**BRANO:**
━━━━━━━━

MICHELE PECORINO | L’unica cosa che dura tutta la vita è la vita; il resto è sempre precario, instabile, fugace. Queste parole, che nel romanzo L’uomo duplicato vengono affidate dall’autore Nobel per la letteratura José Saramago al protagonista, il professore di storia Tertuliano Máximo Afonso, sembrano trovare una certa corrispondenza con l’ultimo lavoro site-specific della danzatrice Stefania Tansini: Perdizione.
La creazione è stata presentata in prima nazionale lo scorso 7 giugno al MAO, il Museo di Arte Orientale di Torino, nell’ambito del festival Interplay diretto da Natalia Casorati. La performance, inizialmente pensata per essere ospitata sulla terrazza del museo, è stata spostata, per ragioni meteorologiche, all’interno del cortile coperto che ospita un giardino di ispirazione giapponese; un cambio di location che non poteva essere più azzeccato, data la profonda atmosfera del suggestivo spazio museale ove lo spettatore entra in una dimensione d’ascolto meditata e profonda.
La danzatrice, attraverso questo lavoro, ha saputo condurre ogni singolo astante, seppur non rivolgendoglisi mai direttamente, dentro la dimensione misteriosa e al tempo stesso fugace che le tracce del mondo fisico raggiungono. Gesti, movimenti, parole, suoni, incontri e altro ancora sono elementi che appartengono all’instabile. Si manifestano per un istante per poi perdersi e non lasciare traccia di se stessi.
Il corpo di Tansini, coperto interamente da un abito nero molto lungo che le nasconde anche i piedi, accoglie immobile gli spettatori che, dopo aver fatto il loro ingresso, prendono posto su cuscini disposti su tre file frontalmente alla scena.
La ghiaia bianca, l’abito scuro, il suo volto pallido e terso, il suono limpido e flebile che sin dai primi istanti si comincia a udire, i movimenti dapprima impercettibili e poi più definiti nello spazio sembrano essere un gioco di corrispondenze poetiche. Il corpo, mediante la sua naturale contrazione e il conseguente rilassamento che ne scaturisce, trae dall’ascolto di ciò che gli sta attorno elementi che facilitano il contatto. Un contatto non reiterato ma passeggero, gentile, impercettibile e profondo, pronto ad abbandonarsi alla perdizione per lasciare spazio a nuove e ulteriori prospettive. Un corpo attento e silenzioso capace di mettersi in ascolto, capace di rendere ogni momento di passaggio un attimo indispensabile, seppur nella sua fugacità.

━━━━━━━━

**ESTRATTO DEI DATI:**
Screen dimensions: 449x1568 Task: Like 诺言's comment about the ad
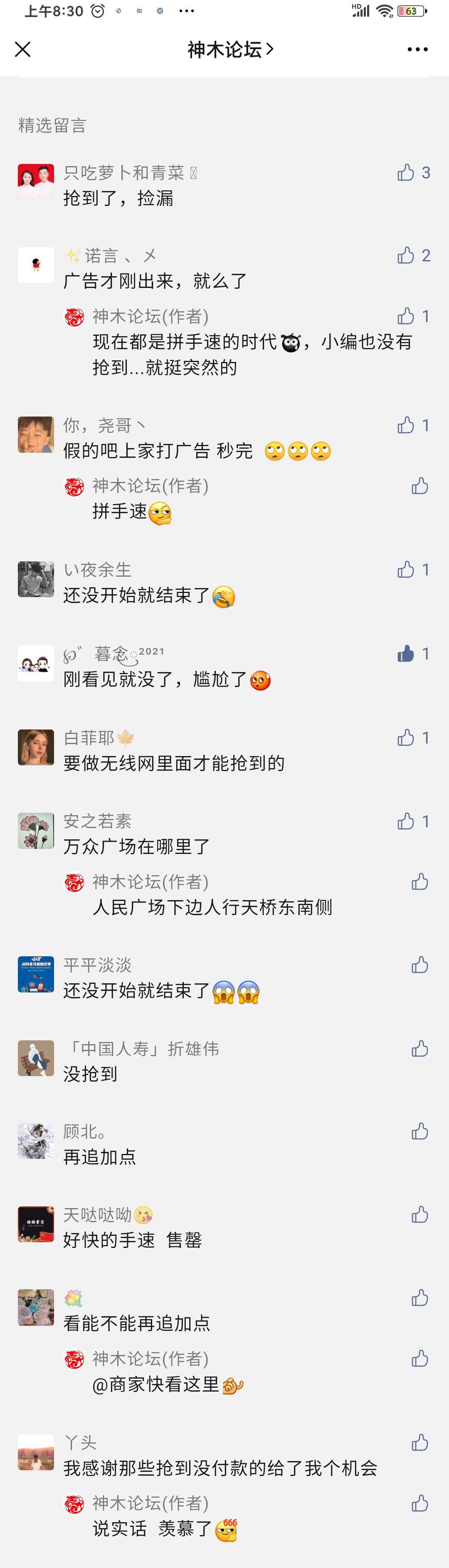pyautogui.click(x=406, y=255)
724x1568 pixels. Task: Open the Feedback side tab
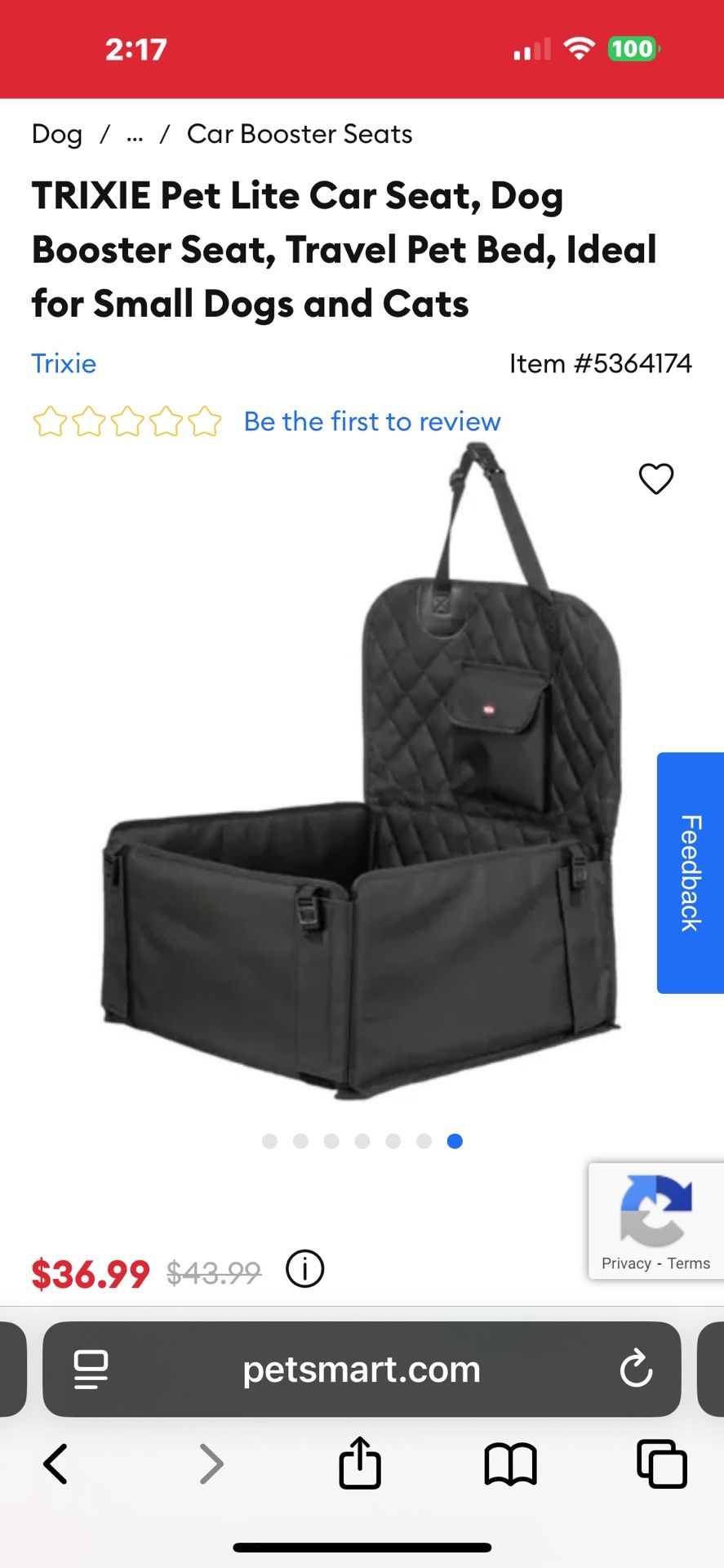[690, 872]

━━━━━━━━

**CONSEGNE:**
A. Trascrivi dal brano la parte che comincia con "La creazione è" e prosegue fino a "meditata e profonda.".
B. Prosegui la recensione dello spettacolo Perdizione a partire dall'ultima frase riportata.

**ELENCO RISPOSTE:**
A.
La creazione è stata presentata in prima nazionale lo scorso 7 giugno al MAO, il Museo di Arte Orientale di Torino, nell’ambito del festival Interplay diretto da Natalia Casorati. La performance, inizialmente pensata per essere ospitata sulla terrazza del museo, è stata spostata, per ragioni meteorologiche, all’interno del cortile coperto che ospita un giardino di ispirazione giapponese; un cambio di location che non poteva essere più azzeccato, data la profonda atmosfera del suggestivo spazio museale ove lo spettatore entra in una dimensione d’ascolto meditata e profonda.

B.
Ogni cosa muta in qualcos’altro, ogni gesto ne genera un altro e un altro ancora. Il corpo della performer, svestendosi del lungo peplo e abbandonando la porzione di spazio iniziale, incomincia a muoversi verso altre direzioni; i suoi piedi, spostandosi dalla ghiaia ai ciottoli, sperimentano qualità differenti, si levano verso l’alto come a volersi immergere in quell’aria ove il respiro di ogni spettatore si riversa e per un breve istante tutto permane. Ogni suo movimento, pur inscrivendosi all’interno di una partitura musicale ben definita, produce suono, una traccia passeggera nello spazio e negli occhi di uno spettatore sempre più coinvolto a entrare in condivisione.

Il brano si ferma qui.